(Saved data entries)
***
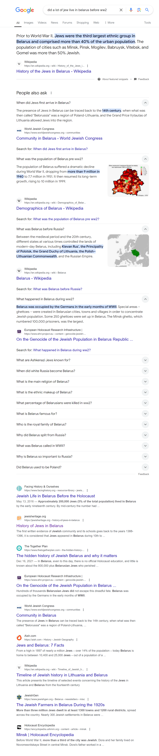159x756 pixels.
Task: Switch to the Images tab
Action: pos(29,23)
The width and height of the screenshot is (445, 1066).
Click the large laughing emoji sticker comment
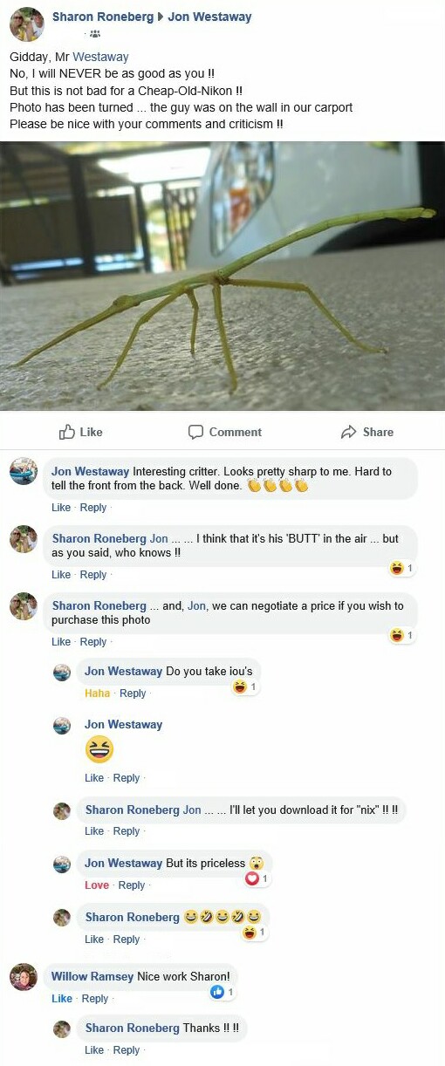pos(99,750)
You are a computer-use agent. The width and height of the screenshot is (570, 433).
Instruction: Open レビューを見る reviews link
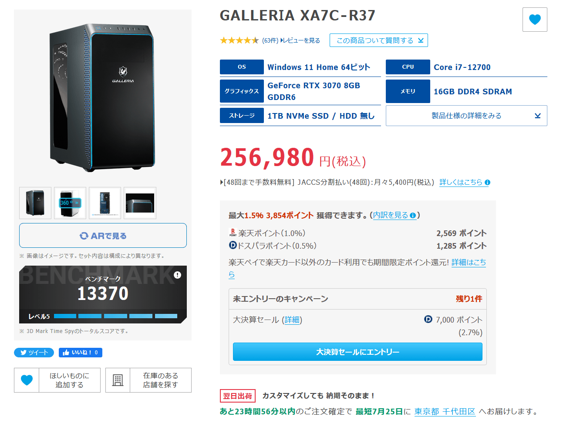[300, 40]
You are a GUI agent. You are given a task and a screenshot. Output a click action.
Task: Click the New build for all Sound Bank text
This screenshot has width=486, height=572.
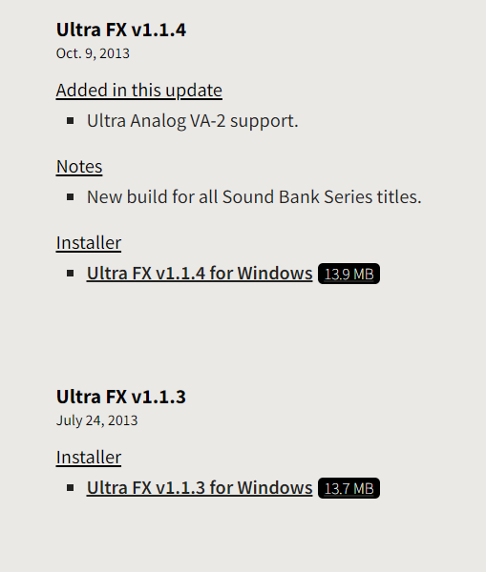coord(254,197)
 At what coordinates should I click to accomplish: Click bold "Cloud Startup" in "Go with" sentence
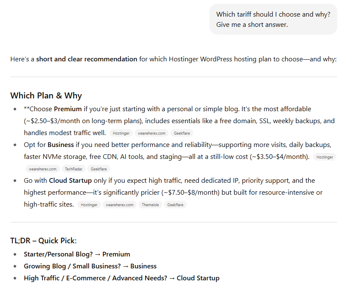(69, 181)
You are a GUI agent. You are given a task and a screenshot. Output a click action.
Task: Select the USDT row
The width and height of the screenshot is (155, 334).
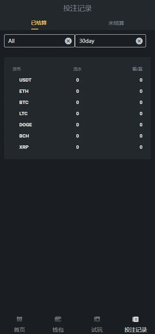tap(78, 80)
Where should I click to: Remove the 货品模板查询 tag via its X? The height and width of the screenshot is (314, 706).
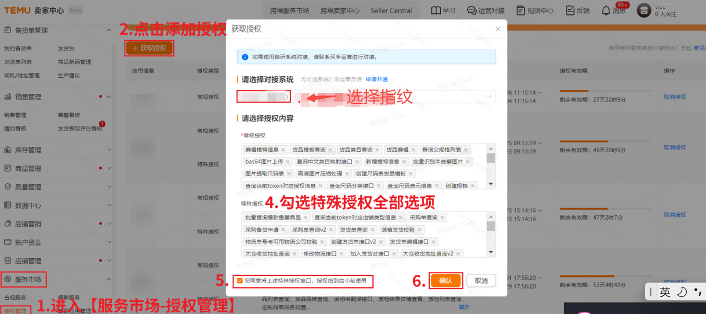point(330,150)
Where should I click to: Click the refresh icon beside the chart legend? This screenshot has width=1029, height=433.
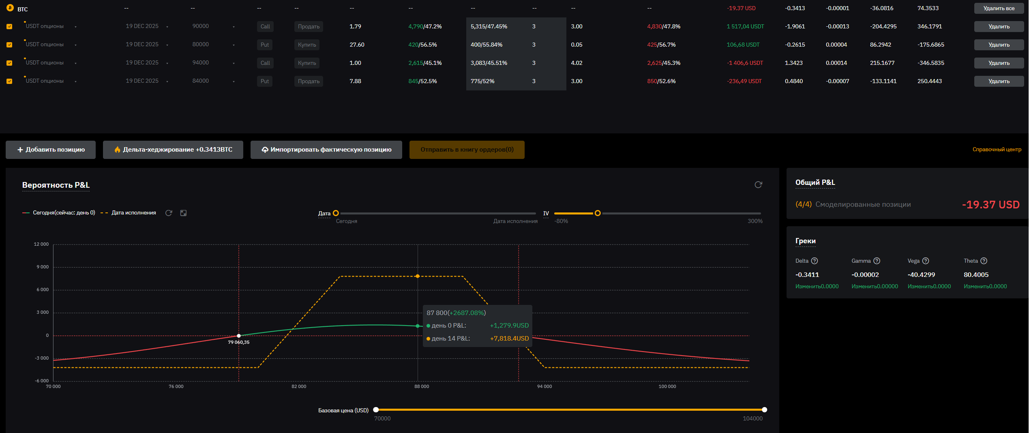coord(169,213)
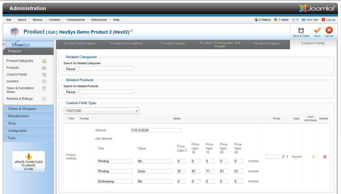The image size is (341, 194).
Task: Click the Save & Close floppy disk icon
Action: tap(301, 31)
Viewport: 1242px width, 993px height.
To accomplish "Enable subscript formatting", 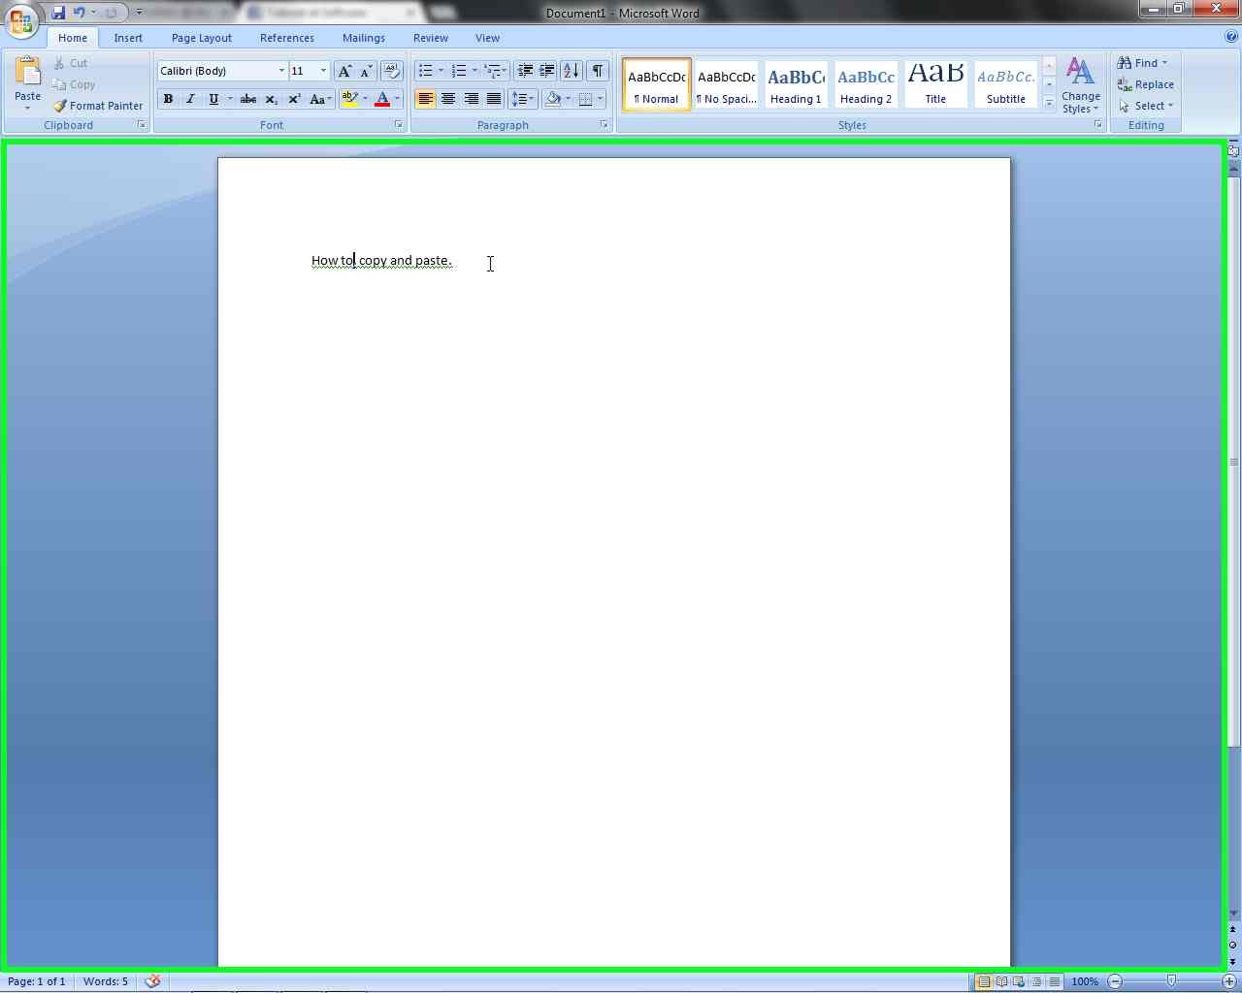I will (x=271, y=99).
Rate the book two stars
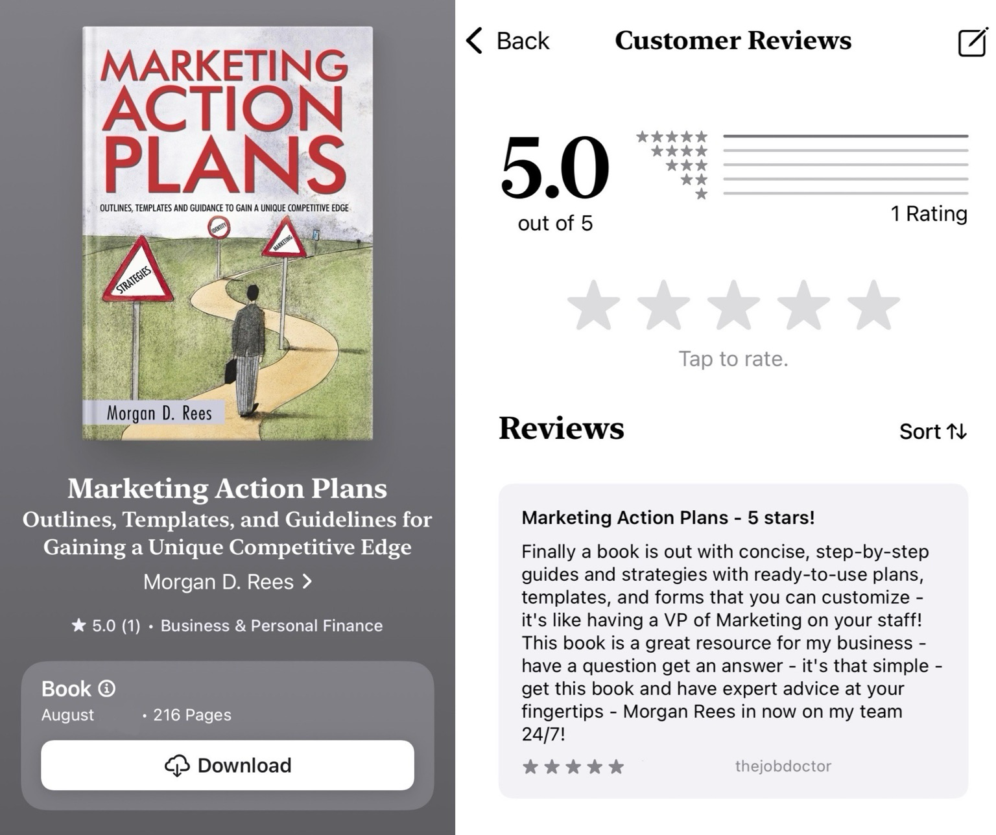996x835 pixels. [x=663, y=305]
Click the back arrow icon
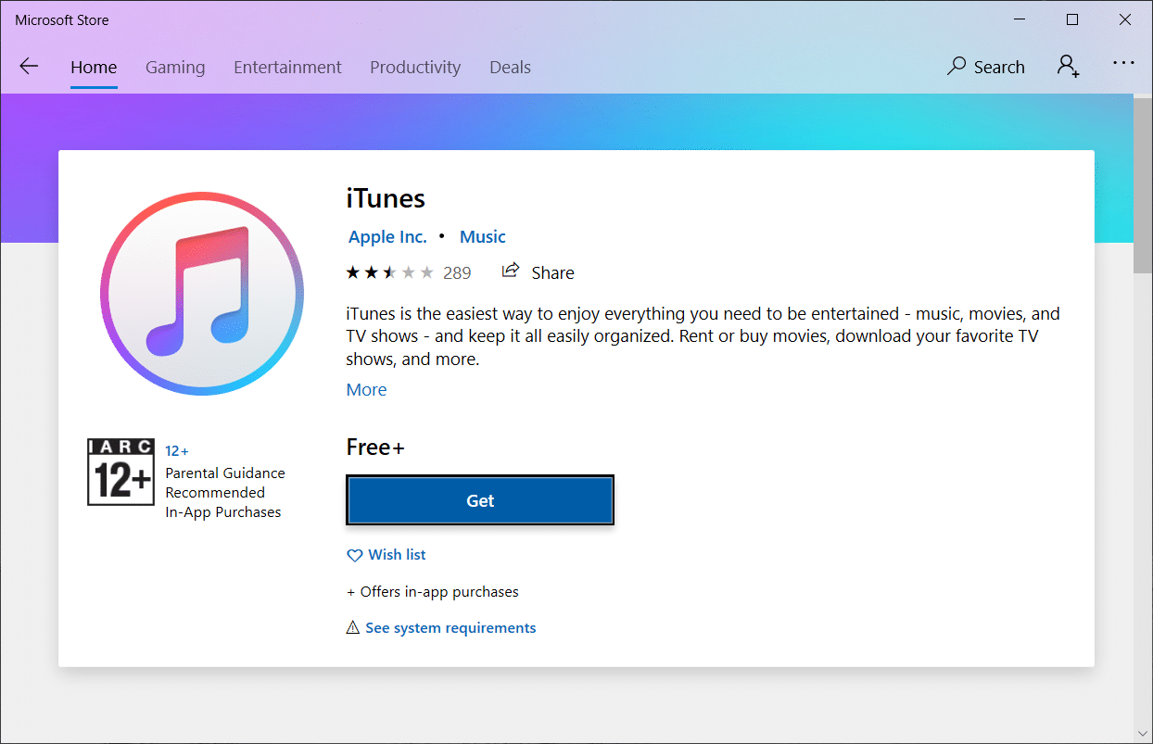The height and width of the screenshot is (744, 1153). coord(29,67)
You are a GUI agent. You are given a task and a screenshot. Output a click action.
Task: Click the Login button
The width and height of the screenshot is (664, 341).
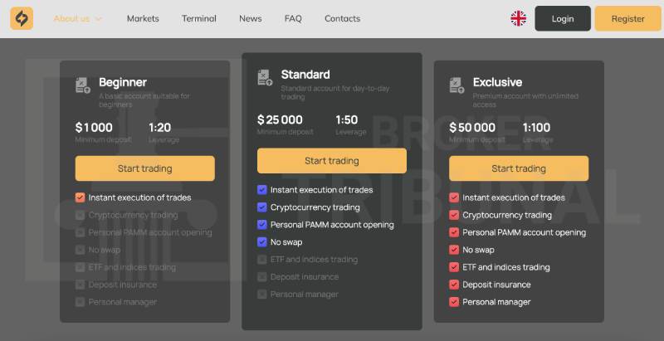click(x=563, y=18)
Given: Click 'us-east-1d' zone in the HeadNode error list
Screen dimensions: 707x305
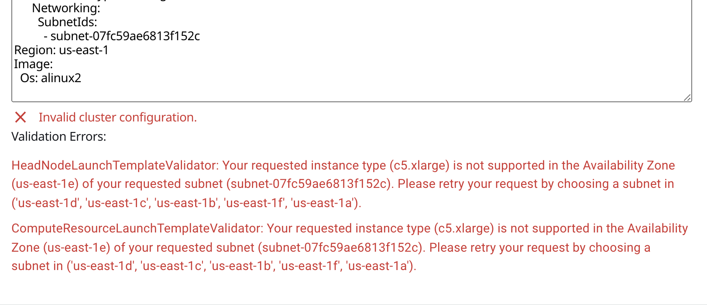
***
WORK ITEM:
Both boundary lines included, write out word for word only the lines above from the one containing "The width and height of the screenshot is (445, 1066)." to the one containing "Task: Click the New", leaving out any pictures.

TASK OUTPUT:
The width and height of the screenshot is (445, 1066).
Click the large laughing emoji sticker comment
pos(99,750)
You are a computer-use agent. The width and height of the screenshot is (570, 433).
Instruction: Open レビューを見る reviews link
[300, 40]
You are a GUI agent. You are given a task and a screenshot. Output a click action.
Task: Click the New build for all Sound Bank text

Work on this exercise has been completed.